QUOTED TEXT
────────────────────
# How do you use the Trapezoidal Rule with n=60 to estimate the length of the curve y=sinx, with x greater or equal to 0 and x less than or equal to pi?

Oct 10, 2015

The length of the curve $y = f \left(x\right)$ from $a$ to $b$ is ${\int}_{a}^{b} \sqrt{1 - {\left(f ' \left(x\right)\right)}^{2}} \mathrm{dx}$

#### Explanation:

So we need to approximate ${\int}_{0}^{\pi} \sqrt{1 - {\cos}^{2} x} \mathrm{dx}$

using the trapezoidal rule. We'll use the formula.

T_60 = 1/2 Deltax(f(x_0)+2f(x_1)+2f(x_3)+* * * +2f(x_(n-1)+f(x_n))

In this case $f \left(x\right) = \sqrt{1 - {\cos}^{2} x} \mathrm{dx}$

$n = 60$ and $\Delta x = \frac{b - a}{n} = \frac{\pi - 0}{60} = \frac{\pi}{60}$

${x}_{0} = 0 , {x}_{1} = \frac{\pi}{60} , {x}_{2} = \frac{2 \pi}{60} , {x}_{3} = \frac{3 \pi}{60} , . . . {x}_{n - 1} = \frac{\left(n - 1\right) \pi}{60} , {x}_{n} = \pi$

Plug in the numbers and do the arithmetic.
(If permitted, use a computer spreadsheet for all that arithmetic.)

Note
${\int}_{0}^{\pi} \sqrt{1 - {\cos}^{2} x} \mathrm{dx} = {\int}_{0}^{\pi} \sqrt{{\sin}^{2} x} \mathrm{dx}$
$= {\int}_{0}^{\pi} \left\mid \sin x \right\mid \mathrm{dx}$
$= {\int}_{0}^{\pi} \sin x \mathrm{dx}$
$= 2$
────────────────────
PROBLEM SET
1. In the curve-length answer, switch "arithmetic" to "calculation" in everything from "using the trapezoidal" down to "all that arithmetic.)", and write out that stretch with the change.
2. Answer these questions from the curve-length answer:
(a) What value of n does it use for the trapezoidal rule?
(b) What does it give as the value of Δx?
(c) What final value does the note at the end give for the integral?
You won't need the items.

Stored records
────────────────────
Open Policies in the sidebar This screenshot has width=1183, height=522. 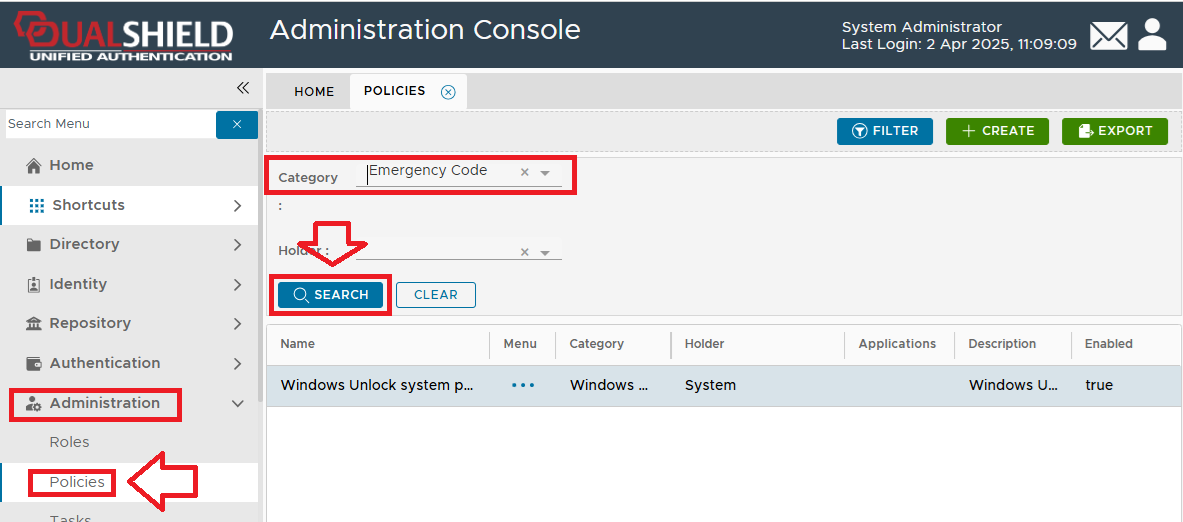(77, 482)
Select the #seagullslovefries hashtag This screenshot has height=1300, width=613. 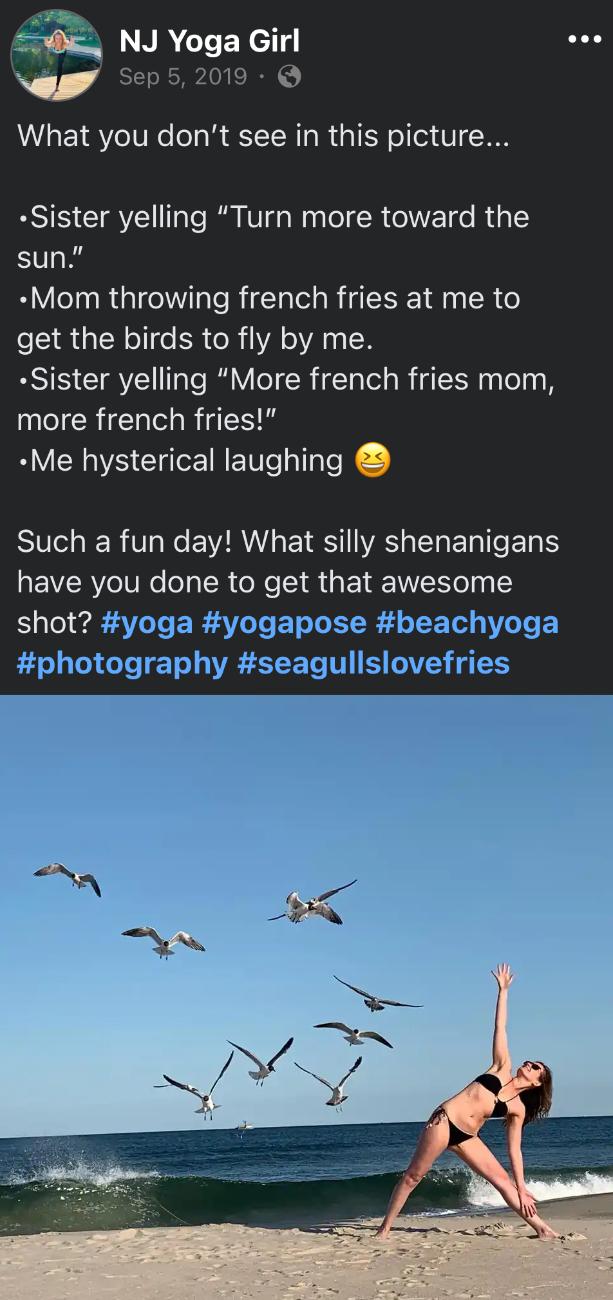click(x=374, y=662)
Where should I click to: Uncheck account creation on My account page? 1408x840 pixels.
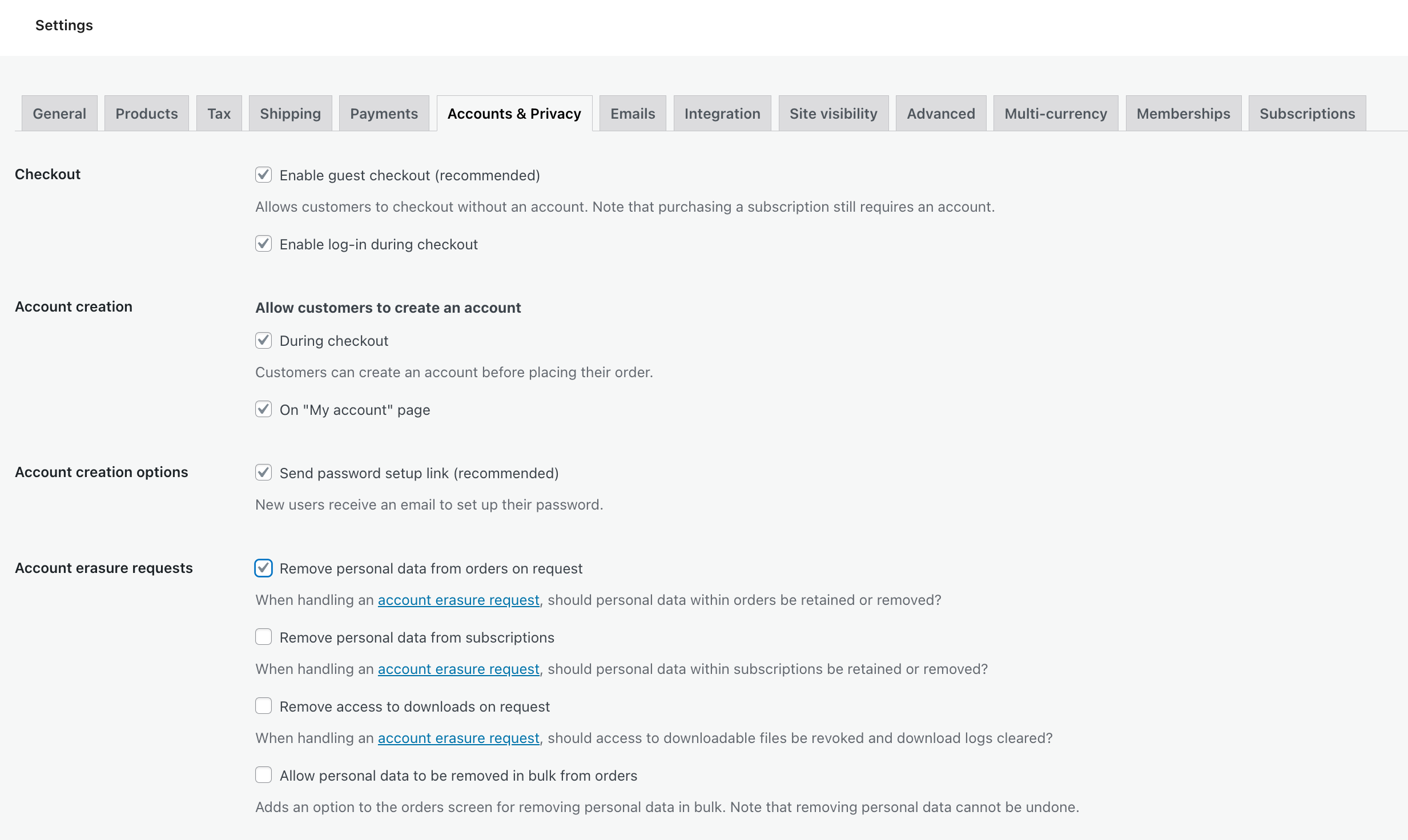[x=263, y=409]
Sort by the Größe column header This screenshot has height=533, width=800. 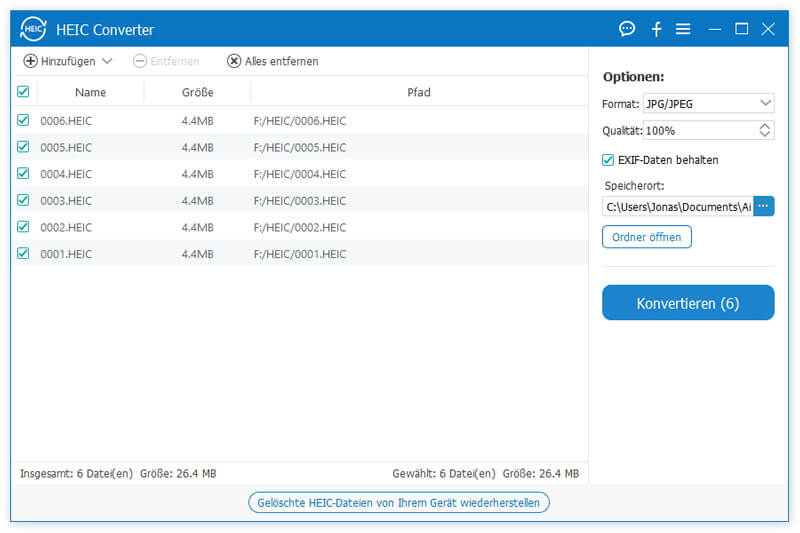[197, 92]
────────────────────
IN RESPONSE
1.
using the trapezoidal rule. We'll use the formula.

T_60 = 1/2 Deltax(f(x_0)+2f(x_1)+2f(x_3)+* * * +2f(x_(n-1)+f(x_n))

In this case $f \left(x\right) = \sqrt{1 - {\cos}^{2} x} \mathrm{dx}$

$n = 60$ and $\Delta x = \frac{b - a}{n} = \frac{\pi - 0}{60} = \frac{\pi}{60}$

${x}_{0} = 0 , {x}_{1} = \frac{\pi}{60} , {x}_{2} = \frac{2 \pi}{60} , {x}_{3} = \frac{3 \pi}{60} , . . . {x}_{n - 1} = \frac{\left(n - 1\right) \pi}{60} , {x}_{n} = \pi$

Plug in the numbers and do the calculation.
(If permitted, use a computer spreadsheet for all that calculation.)

2.
(a) 60
(b) π/60
(c) 2